#### Exercise data

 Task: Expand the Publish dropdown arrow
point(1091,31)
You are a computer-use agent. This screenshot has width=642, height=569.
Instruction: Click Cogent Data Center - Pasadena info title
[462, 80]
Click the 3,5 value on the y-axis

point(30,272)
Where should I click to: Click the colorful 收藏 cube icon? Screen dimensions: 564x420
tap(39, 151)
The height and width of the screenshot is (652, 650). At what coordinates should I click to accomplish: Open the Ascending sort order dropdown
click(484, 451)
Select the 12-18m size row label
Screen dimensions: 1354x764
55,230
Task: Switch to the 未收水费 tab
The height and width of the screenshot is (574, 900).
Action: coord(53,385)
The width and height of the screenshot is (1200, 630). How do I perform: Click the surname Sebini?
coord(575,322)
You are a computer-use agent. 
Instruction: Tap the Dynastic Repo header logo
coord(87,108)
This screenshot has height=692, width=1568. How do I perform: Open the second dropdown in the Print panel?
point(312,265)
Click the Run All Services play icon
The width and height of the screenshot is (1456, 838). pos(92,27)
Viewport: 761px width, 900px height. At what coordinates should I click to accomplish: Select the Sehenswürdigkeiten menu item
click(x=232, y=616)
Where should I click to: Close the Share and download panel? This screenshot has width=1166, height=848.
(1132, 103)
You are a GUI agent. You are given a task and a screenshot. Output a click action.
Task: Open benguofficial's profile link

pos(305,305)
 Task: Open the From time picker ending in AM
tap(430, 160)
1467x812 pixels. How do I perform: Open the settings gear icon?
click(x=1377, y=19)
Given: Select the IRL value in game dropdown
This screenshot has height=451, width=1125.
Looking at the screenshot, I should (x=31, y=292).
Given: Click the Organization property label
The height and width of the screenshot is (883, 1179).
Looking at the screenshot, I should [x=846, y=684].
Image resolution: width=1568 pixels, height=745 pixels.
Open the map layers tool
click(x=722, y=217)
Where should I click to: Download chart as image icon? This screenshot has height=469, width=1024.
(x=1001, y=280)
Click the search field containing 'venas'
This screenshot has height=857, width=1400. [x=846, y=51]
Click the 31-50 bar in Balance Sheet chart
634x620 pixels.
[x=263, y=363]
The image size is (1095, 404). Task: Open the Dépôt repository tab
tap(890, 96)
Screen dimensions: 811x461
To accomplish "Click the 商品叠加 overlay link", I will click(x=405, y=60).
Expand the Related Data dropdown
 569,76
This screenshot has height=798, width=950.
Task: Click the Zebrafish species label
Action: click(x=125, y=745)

########

Across the data above, count the lines that include the word "agent", and respond with the number alone.

* _Output of the exercise_
3